Court: Lawyers must do good job on plea bargains

By Jesse J. Holland
Associated Press

WASHINGTON (AP) — A divided Supreme Court this week laid out new standards for criminal plea bargains, saying defense lawyers must do a competent job advising and informing their clients of prosecutors’ offers of less prison time for convictions and guilty pleas.

Justice Antonin Scalia, in a rare move, dissented aloud from the bench, calling the decisions “absurd” and warning courts would be flooded with appeals from criminals now claiming their plea bargain rights were violated, despite the fact that there is no legal right to a plea bargain.

“The court today embraces the sporting chance theory of criminal law, in which the state functions like a conscientious casino operator, giving each player a fair chance to beat the house, that is, serve less time than the law says he deserves. And when a player is excluded from the tables, his constitutional rights have been violated,” Scalia said. “I do not subscribe to that theory. No one should, least of all justices of the Supreme Court.”

The two opinions, both written by Justice Anthony Kennedy, have the potential to affect thousands of criminal cases with the Justice Department reporting that 97 percent of federal convictions and 94 percent of state convictions in 2009 were the result of a guilty plea.

The decisions laid out by Kennedy means that criminal defense lawyers are now required to inform their clients of plea bargain offers, regardless of whether they think the client should accept them, and must give their clients good advice on whether to accept a plea bargain at all stages of prosecution. If they don’t, Kennedy said, they will run afoul of the Sixth Amendment right to assistance of counsel during criminal proceedings.

“The right to counsel is the right to effective assistance of counsel,” Kennedy said.

In the cases before the court, Galin Edward Frye was never told by his lawyer about plea bargain offers from Missouri before he pleaded guilty to driving with a revoked license before his trial.

In the second case, Anthony Cooper rejected a plea offer on the advice of his lawyer, and then was convicted of assault with intent to murder and other charges and sentenced after a jury trial in Michigan.

In both cases, Kennedy sent the convictions back down to the lower courts because the actions of the lawyers.

“This court now holds that, as a general rule, defense counsel has the duty to communicate formal offers from the prosecution to accept a plea on terms and conditions that may be favorable to the accused,” Kennedy said. “... When the defense counsel allowed the offer to expire without advising the defendant or allowing him to consider it, defense counsel did not render the effective assistance the Constitution requires.”

In the second case, “if a plea bargain has been offered, a defendant has the right to effective assistance of counsel in considering whether to accept it,” Kennedy said. “If that right is denied, prejudice can be shown if loss of the plea opportunity led to a trial resulting in a conviction on more serious charges or the imposition of a more severe sentence.”

Kennedy was joined in both opinions by the court’s liberals, Justices Ruth Bader Ginsburg, Stephen Breyer, Sonia Sotomayor and Elena Kagan.

In Frye’s case, a lower court will have to decide whether prosecutors would have been required to stick to their offer to Frye, because he was rearrested on the same charge of driving with a revoked license less than a week before his preliminary hearing.

Frye’s August 2007 arrest was his fourth on the same charge, so he was charged with a felony that had a maximum sentence of four years.

Missouri prosecutors originally offered Frye two deals, including pleading to a misdemeanor with a sentence recommendation of three months.

With no knowledge of that offer, Frye ended up entering a guilty plea and was given three years in prison.

Cooper was arrested after shooting a woman in the buttocks, hip and abdomen in 2003. He was charged with assault with intent to murder and three other charges, but was offered a deal where prosecutors would drop two of the charges and recommend a maximum of 85 months in prison.

But Cooper’s lawyer told him to reject the deal, saying incorrectly that the prosecutors couldn’t prove murder because he had shot the woman below the waist.

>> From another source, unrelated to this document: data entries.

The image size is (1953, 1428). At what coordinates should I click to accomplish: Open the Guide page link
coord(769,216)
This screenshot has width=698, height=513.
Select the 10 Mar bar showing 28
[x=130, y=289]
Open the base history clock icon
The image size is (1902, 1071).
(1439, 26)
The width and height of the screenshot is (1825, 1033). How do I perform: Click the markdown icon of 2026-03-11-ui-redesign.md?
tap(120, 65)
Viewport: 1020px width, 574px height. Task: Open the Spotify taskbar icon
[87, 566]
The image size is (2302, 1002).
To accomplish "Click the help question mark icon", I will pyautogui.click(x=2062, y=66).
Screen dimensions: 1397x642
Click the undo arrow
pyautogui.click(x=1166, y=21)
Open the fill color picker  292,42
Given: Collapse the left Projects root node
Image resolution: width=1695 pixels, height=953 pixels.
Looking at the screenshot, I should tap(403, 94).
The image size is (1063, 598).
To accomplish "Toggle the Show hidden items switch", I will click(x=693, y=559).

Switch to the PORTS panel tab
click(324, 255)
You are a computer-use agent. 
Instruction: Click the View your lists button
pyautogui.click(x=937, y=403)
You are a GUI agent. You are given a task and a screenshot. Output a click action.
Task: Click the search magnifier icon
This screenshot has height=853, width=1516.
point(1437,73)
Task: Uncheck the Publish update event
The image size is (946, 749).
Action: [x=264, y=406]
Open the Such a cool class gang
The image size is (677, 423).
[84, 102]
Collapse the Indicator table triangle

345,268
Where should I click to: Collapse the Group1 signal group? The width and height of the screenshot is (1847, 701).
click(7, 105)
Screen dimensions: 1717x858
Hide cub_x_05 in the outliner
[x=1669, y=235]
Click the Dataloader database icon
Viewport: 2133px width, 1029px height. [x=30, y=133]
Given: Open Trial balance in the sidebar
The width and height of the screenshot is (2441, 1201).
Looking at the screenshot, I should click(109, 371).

He did, and was sentenced to a maximum of 30 years in prison.

Kennedy said Michigan prosecutors should offer Cooper his plea bargain for a prison term of around seven years again, with a lower court judge ruling on whether to vacate some or all of his convictions, or do nothing about his 15-to-30 year sentence.

That concerned Justice Samuel Alito, a former U.S. attorney in New Jersey.

“In my view, requiring the prosecution to renew an old plea offer would represent an abuse of discretion in at least two circumstances: first, when important new information about a defendant’s culpability comes to light after the offer was rejected, and second, when the rejection of the plea offer results in a substantial expenditure of scarce prosecutorial or judicial resources,” said Alito, who wrote a separate dissent in that case.

Scalia was joined in full or in part in both dissents by Chief Justice John Roberts and Justice Clarence Thomas.

Alito joined Scalia’s dissent in the Frye case. Scalia noted that prosecutors were being punished by having their cases go back to court, when it was the defense lawyers who made the errors.

“In today’s cases, the court’s zeal to bring perfection to everything requires the reversal of perfectly valid, eminently just convictions,” Scalia said. “It is not wise; it is not right.”